Transcatheter aortic valve implantation (TAVI) is a viable treatment option for high-risk patients with severe aortic stenosis. In Japan, TAVI can be performed using first-generation self-expandable Medtronic CoreValve or balloon-expandable Edwards SAPIEN-XT from 2012. Since the durability and hemodynamic outcomes after transcatheter heart valve (THV) implantation in Japanese patients have not been clearly elucidated, we assessed serial changes in post-TAVI THV performances over a-3-year period by transthoracic echocardiography (TTE).

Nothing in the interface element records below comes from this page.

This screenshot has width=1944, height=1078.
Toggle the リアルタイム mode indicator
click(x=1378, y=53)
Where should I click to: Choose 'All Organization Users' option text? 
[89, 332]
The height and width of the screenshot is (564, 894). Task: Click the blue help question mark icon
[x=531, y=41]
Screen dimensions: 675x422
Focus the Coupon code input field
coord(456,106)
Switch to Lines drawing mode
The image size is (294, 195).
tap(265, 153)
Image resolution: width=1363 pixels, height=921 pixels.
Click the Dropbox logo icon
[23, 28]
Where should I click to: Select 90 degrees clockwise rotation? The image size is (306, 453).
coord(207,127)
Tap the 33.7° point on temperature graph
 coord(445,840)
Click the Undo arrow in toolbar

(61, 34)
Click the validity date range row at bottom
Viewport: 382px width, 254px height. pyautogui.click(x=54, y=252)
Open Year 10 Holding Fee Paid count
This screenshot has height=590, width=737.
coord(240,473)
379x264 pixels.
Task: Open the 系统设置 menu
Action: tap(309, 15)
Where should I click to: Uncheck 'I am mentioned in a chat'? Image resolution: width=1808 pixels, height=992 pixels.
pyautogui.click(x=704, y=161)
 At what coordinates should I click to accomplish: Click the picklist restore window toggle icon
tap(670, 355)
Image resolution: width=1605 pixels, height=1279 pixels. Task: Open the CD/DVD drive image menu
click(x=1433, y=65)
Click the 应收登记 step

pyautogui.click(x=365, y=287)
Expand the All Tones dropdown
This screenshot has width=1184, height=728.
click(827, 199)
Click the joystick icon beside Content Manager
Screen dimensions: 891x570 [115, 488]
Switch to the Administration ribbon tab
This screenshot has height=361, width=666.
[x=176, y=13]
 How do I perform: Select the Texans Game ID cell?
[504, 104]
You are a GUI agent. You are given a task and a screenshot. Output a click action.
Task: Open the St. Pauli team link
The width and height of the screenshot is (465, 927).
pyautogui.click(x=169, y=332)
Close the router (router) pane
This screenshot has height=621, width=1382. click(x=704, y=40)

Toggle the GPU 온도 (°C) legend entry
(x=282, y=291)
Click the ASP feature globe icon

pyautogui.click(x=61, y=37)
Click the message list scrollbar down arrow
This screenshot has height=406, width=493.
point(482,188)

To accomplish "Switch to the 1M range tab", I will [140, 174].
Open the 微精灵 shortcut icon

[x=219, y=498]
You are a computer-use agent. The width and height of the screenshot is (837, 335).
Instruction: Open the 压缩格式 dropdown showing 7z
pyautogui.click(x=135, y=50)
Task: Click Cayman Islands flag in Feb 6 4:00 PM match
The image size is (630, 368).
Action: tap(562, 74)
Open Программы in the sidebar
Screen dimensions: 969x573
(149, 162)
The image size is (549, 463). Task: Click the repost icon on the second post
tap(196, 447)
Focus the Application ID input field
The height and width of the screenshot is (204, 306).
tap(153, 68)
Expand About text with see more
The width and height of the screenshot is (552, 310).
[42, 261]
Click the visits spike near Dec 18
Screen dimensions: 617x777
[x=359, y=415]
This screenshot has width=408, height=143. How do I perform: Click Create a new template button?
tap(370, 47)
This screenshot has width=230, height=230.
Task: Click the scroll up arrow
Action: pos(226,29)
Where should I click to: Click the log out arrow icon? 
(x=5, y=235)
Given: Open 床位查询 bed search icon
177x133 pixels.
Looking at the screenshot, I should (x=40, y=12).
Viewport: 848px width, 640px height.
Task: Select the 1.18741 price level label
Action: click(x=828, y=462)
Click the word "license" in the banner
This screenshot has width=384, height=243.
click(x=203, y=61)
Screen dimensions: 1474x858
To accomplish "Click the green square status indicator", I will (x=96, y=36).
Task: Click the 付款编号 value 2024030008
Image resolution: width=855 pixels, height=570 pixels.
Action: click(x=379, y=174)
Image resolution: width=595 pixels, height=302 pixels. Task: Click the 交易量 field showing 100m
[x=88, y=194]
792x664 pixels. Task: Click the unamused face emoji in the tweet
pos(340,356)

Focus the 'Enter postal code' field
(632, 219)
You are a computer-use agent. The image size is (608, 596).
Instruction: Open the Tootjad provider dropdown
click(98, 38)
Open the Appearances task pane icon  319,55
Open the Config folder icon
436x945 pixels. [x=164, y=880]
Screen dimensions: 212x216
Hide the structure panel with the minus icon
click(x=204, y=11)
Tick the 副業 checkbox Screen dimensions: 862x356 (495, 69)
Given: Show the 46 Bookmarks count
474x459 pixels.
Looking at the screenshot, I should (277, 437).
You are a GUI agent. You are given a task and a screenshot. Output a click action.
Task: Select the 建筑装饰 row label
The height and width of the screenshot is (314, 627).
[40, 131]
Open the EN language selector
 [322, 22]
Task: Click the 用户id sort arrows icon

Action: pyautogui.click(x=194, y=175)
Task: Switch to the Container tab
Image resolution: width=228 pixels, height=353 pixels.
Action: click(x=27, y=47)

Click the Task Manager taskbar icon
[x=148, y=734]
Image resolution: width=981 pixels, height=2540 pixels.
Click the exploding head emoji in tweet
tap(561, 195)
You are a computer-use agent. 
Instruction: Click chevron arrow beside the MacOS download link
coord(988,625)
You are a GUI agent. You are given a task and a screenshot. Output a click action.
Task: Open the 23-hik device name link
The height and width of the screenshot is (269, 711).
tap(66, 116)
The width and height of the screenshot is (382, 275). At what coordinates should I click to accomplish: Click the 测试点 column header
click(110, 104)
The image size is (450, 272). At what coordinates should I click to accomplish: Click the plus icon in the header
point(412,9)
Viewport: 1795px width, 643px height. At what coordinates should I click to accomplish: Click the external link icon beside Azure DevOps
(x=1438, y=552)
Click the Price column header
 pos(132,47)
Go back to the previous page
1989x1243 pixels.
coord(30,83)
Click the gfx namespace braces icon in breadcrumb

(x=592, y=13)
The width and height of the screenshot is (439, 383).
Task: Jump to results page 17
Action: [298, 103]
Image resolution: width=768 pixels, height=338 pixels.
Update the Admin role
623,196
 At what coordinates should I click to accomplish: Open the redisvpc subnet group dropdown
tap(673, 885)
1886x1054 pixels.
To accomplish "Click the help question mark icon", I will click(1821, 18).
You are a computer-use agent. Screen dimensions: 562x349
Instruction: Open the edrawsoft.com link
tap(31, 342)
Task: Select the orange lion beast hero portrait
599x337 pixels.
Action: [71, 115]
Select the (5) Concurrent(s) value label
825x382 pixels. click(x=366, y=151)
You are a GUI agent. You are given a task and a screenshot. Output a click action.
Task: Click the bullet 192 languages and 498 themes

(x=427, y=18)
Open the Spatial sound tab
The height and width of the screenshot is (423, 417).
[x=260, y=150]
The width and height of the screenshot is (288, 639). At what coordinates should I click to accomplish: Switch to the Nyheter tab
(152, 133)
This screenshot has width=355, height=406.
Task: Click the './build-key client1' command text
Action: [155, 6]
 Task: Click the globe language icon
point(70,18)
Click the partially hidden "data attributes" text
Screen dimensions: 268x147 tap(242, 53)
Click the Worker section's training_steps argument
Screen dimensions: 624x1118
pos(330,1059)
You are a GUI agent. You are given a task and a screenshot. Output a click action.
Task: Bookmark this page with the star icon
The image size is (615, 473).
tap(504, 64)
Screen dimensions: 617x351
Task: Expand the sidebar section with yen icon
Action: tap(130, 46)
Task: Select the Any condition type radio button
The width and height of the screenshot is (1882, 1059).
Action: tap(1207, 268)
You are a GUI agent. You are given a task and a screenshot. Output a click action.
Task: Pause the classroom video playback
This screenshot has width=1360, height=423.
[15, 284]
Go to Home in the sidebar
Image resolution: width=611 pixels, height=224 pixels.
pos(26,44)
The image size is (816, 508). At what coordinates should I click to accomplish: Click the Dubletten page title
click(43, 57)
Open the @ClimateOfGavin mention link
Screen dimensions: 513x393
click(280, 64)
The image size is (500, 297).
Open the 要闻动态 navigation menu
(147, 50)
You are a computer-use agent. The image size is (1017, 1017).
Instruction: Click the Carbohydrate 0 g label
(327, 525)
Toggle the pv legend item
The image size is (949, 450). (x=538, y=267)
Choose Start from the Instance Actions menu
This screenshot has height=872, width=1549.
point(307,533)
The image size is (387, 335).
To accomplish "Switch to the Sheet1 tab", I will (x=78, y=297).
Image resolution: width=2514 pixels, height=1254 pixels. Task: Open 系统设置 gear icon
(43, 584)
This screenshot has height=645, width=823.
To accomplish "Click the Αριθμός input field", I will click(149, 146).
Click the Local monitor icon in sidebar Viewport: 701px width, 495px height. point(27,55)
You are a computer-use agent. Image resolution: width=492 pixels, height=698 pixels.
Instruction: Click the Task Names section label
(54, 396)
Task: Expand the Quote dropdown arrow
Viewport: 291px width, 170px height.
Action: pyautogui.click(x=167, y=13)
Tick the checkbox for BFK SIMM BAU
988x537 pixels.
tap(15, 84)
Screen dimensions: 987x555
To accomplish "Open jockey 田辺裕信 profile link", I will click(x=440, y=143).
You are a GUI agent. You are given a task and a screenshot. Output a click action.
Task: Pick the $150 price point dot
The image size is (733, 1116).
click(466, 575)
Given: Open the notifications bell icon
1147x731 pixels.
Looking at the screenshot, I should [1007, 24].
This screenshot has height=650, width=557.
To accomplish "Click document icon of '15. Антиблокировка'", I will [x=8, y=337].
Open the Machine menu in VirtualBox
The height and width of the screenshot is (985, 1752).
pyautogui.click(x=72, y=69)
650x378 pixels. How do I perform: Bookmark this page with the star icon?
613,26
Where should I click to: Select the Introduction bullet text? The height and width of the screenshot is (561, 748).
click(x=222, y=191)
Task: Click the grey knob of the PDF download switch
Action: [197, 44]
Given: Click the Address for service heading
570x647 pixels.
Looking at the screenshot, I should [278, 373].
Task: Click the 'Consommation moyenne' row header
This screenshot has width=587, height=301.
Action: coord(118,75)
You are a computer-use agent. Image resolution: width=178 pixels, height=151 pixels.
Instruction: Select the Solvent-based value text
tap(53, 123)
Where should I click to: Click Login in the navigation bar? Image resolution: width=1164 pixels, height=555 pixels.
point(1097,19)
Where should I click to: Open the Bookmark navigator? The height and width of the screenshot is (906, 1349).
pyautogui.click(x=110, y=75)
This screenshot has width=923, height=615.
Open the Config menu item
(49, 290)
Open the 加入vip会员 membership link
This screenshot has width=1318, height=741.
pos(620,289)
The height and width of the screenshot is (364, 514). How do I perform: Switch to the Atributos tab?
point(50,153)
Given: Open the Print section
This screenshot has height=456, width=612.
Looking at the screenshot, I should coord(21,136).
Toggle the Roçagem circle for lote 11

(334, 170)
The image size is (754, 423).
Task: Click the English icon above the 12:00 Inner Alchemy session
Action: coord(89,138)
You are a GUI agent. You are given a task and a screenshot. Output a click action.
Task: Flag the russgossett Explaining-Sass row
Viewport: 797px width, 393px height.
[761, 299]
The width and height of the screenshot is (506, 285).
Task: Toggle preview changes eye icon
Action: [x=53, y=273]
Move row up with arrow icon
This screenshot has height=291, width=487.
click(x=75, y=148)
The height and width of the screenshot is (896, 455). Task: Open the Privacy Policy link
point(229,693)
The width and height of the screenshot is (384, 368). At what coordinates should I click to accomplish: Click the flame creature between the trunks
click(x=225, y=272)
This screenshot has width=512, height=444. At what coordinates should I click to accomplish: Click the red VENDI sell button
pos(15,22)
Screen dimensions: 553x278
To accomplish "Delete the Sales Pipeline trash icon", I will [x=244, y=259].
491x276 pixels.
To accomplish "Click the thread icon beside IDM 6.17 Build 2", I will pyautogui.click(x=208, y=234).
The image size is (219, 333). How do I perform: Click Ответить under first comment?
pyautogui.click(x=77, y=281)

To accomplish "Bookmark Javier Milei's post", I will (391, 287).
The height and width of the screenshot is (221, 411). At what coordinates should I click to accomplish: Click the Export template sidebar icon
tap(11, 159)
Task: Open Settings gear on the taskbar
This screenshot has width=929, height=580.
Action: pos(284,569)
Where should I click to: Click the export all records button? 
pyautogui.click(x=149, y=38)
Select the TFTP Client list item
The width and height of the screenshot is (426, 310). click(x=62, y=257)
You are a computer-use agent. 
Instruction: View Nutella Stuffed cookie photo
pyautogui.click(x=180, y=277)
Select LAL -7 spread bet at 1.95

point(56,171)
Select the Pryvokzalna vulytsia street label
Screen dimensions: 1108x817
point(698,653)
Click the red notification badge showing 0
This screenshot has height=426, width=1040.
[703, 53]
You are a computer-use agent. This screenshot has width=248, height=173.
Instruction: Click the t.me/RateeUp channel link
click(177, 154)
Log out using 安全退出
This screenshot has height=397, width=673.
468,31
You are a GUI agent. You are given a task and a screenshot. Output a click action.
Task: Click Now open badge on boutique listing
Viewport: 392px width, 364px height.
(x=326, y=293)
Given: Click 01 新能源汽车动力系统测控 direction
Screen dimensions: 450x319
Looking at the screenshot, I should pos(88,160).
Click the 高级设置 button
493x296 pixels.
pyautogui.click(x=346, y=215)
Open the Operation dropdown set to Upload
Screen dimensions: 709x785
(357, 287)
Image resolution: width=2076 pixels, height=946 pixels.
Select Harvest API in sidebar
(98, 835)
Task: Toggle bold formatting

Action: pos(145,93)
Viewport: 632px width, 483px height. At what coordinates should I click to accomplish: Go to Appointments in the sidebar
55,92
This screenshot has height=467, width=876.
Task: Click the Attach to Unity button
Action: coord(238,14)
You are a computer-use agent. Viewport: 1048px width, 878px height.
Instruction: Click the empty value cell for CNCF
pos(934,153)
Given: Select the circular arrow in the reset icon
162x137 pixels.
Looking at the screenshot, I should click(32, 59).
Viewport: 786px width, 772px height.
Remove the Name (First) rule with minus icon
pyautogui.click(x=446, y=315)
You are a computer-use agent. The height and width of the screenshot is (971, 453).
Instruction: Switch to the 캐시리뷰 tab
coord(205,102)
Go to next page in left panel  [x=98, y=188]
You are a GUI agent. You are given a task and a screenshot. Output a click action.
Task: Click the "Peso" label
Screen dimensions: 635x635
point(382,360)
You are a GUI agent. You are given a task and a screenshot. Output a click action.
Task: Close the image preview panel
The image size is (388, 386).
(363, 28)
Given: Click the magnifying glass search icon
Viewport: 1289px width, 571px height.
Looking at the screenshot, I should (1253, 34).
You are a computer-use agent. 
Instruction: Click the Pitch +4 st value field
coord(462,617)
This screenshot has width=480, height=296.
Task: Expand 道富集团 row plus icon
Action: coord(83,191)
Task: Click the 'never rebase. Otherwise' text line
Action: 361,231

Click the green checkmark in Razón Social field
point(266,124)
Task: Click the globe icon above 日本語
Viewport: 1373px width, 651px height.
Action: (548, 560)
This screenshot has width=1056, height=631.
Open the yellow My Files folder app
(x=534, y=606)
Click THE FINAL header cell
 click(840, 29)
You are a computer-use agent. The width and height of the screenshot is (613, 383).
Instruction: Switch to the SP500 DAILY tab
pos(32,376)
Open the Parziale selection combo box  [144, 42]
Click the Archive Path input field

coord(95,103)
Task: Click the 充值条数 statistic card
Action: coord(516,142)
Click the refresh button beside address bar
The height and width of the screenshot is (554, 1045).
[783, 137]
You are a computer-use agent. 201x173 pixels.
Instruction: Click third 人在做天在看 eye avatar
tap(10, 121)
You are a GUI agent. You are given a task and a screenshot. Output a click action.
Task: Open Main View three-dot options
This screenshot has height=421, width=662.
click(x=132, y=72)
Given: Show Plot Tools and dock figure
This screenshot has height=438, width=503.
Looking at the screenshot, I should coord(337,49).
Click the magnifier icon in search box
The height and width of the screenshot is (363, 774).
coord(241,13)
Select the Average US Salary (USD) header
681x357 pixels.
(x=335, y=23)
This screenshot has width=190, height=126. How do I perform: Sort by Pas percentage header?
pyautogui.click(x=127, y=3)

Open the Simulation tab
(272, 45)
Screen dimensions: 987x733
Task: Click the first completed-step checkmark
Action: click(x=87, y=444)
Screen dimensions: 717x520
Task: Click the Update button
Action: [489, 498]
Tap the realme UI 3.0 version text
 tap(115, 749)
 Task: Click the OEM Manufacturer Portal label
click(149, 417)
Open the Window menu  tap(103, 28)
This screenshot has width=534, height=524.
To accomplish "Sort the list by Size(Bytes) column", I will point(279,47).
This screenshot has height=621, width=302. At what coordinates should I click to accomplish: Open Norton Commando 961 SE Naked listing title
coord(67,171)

From January 2012 to September 2014, among 83 patients with severe aortic stenosis, 26 underwent TAVI with CoreValve and 57 underwent TAVI with SAPIEN-XT. We assessed the serial changes in first post-implant (FPI) and 3-year post procedure THV hemodynamics by TTE. Valve performance was evaluated by serial assessment of aortic valve mean pressure gradient (PG) and aortic valve area (AVA) assessments. Three-year clinical outcomes were compared between the patients with CoreValve and those with SAPIEN-XT. Seventeen patients with CoreValve and 34 patients with SAPIEN-XT had FPI and 3-year TTEs. The AVA decreased significantly from FPI to 3-year follow-up among patients with SAPIEN-XT, but not among patients with CoreValve. The mean aortic PG decreased significantly from FPI to the 3-year follow-up point among patients with CoreValve; however, it was not significantly different from those with SAPIEN-XT. The absolute change in mean PG from FPI to the 3-year follow-up point decreased significantly among those with CoreValve compared to those with SAPIEN-XT. Clinical outcomes after TAVI were similar for both devices at 3-years after TAVI. In this study, long-term clinical outcomes for CoreValve and SAPIEN XT were similar. The 3-year THV performance of both devices was maintained after TAVI. Serial change in mean aortic PGs for CoreValve decreases significantly from FPI to the 3-year follow-up point compared to that for SAPIEN-XT.

摘要

经导管主动脉瓣植入术(TAVI)是治疗高危重度主动脉瓣狭窄患者的一种可行选择。在日本,自2012年起可使用第一代自膨胀式美敦力CoreValve或球囊扩张式爱德华兹SAPIEN-XT进行TAVI。由于日本患者经导管心脏瓣膜(THV)植入后的耐久性和血流动力学结果尚未明确阐明,我们通过经胸超声心动图(TTE)评估了TAVI术后3年内THV性能的系列变化。2012年1月至2014年9月,在83例重度主动脉瓣狭窄患者中,26例接受了CoreValve TAVI,57例接受了SAPIEN-XT TAVI。我们通过TTE评估了首次植入后(FPI)和术后3年THV的血流动力学系列变化。通过对主动脉瓣平均压力阶差(PG)和主动脉瓣面积(AVA)的系列评估来评价瓣膜性能。比较了CoreValve组和SAPIEN-XT组患者的3年临床结局。17例CoreValve患者和34例SAPIEN-XT患者进行了FPI和3年TTE检查。SAPIEN-XT组患者从FPI到3年随访期间AVA显著降低,而CoreValve组患者则未降低。CoreValve组患者从FPI到3年随访点的平均主动脉PG显著降低;然而,与SAPIEN-XT组患者相比无显著差异。与SAPIEN-XT组相比,CoreValve组从FPI到3年随访点平均PG的绝对变化显著降低。TAVI术后3年,两种装置的临床结局相似。在本研究中,CoreValve和SAPIEN XT的长期临床结局相似。TAVI术后两种装置的3年THV性能均得以维持。与SAPIEN-XT相比,CoreValve从FPI到3年随访点平均主动脉PG的系列变化显著降低。